Let’s stop daydreaming
Once a king summoned his ministers in the early morning hours and asked them, “last night, I had a very vivid dream. I was a butterfly, going from one flower to another, drinking honey. My dream was so clear that I have a grave doubt: Am I a king who was dreaming that he was a butterfly? Or am I a butterfly now dreaming that I am a king?”
The commonplace phenomenon of dreams constitutes one of the greatest human mysteries. What is a dream? Is it real? If not, then why does a nightmare have real effects on the body like sweating and panting, something which happens only when we “really” run in fear? Considering the similarity between dreams and real life, could our waking life be also some sort of dream?
If we look back at a past experience from a dream and our waking life, is there any substantial difference? Both are gone and done and we can do nothing about them now except remember them. We call what we experience when asleep as a dream because it ends when we wake up. Will death be like waking up from the dream of what we are experiencing when “awake” now?
Many people speculate different things about dreams, but one thing we can surely infer from them: our identity is different from our body. When we dream, our bodies lie on the bed, experiencing nothing physically. Yet we experience being chased by a tiger or sporting with a princess. This means I – the experiencer of the emotions – am not the body.
The Vedic scriptures explain that we are spiritual beings, souls, currently in a dormant state of material consciousness, oblivious to our real identity and purpose. During our spiritual amnesia, our consciousness shuttles between four states - jagruti (normal wakefulness), svapna (dream), sushupti (deep dreamless sleep) and Samadhi (divine wakefulness). Our actual identity as souls, beloved children of God, is experienced in Samadhi. Presently, though physically awake we are spiritually asleep.
Therefore, the answer to the king’s question is: he is a spiritual child of God, dreaming himself to be a king (jagruti). And within that dream, he is having a second dream of being a butterfly (svapna).

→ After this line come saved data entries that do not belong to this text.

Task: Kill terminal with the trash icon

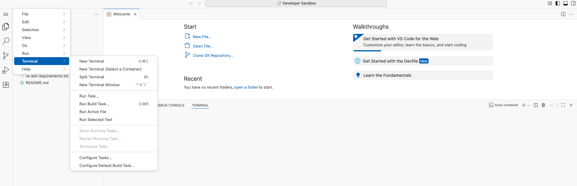Action: [x=543, y=105]
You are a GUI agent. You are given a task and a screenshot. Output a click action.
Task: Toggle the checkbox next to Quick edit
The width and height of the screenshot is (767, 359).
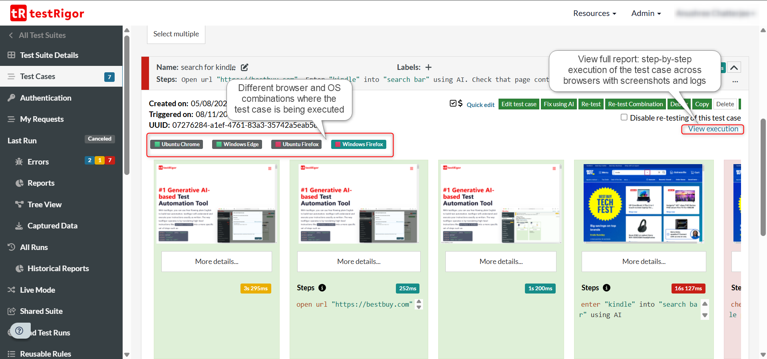(x=453, y=103)
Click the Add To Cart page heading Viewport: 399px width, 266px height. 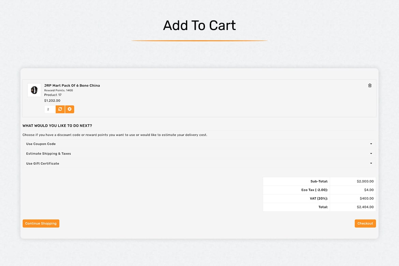pos(200,26)
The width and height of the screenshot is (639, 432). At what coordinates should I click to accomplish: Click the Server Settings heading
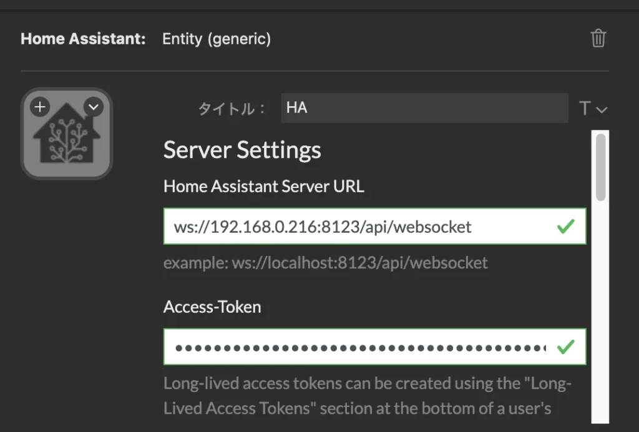click(243, 150)
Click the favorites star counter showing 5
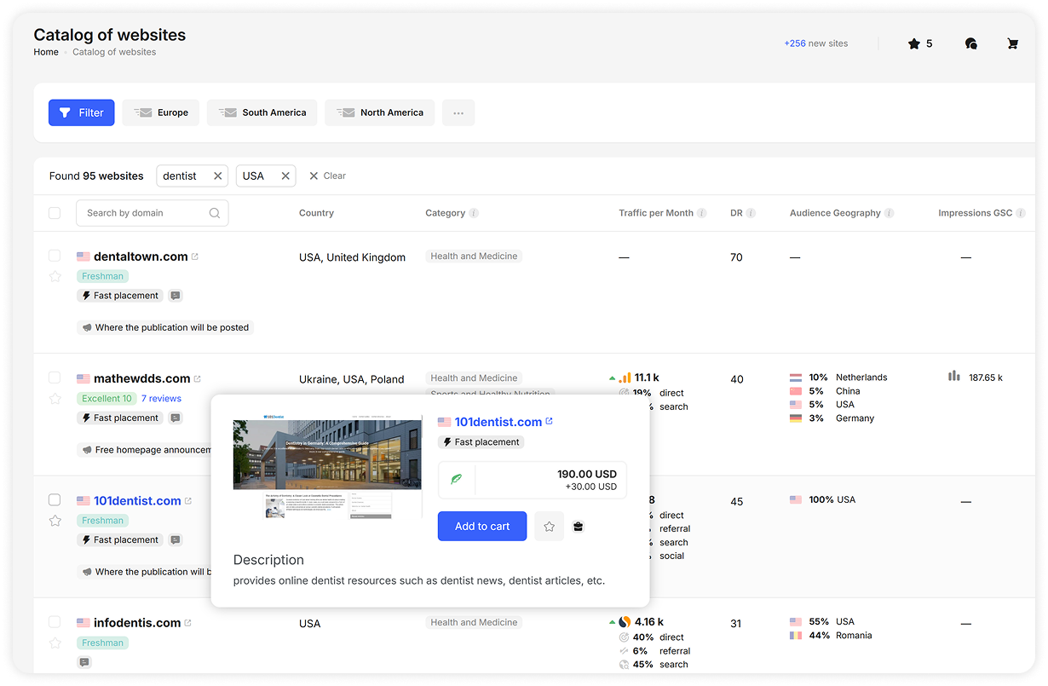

A sleeping person cannot even perceive the existence of the shinning sun, though the sun is sustaining his very life. Similarly due to our spiritual slumber, we cannot perceive the presence and love of God, though He is sustaining our very existence by providing heat, light, air, water, and food. But just as a sleeping person can be awakened by sound, we can wake from our spiritual slumber through spiritual sound – the holy name of God.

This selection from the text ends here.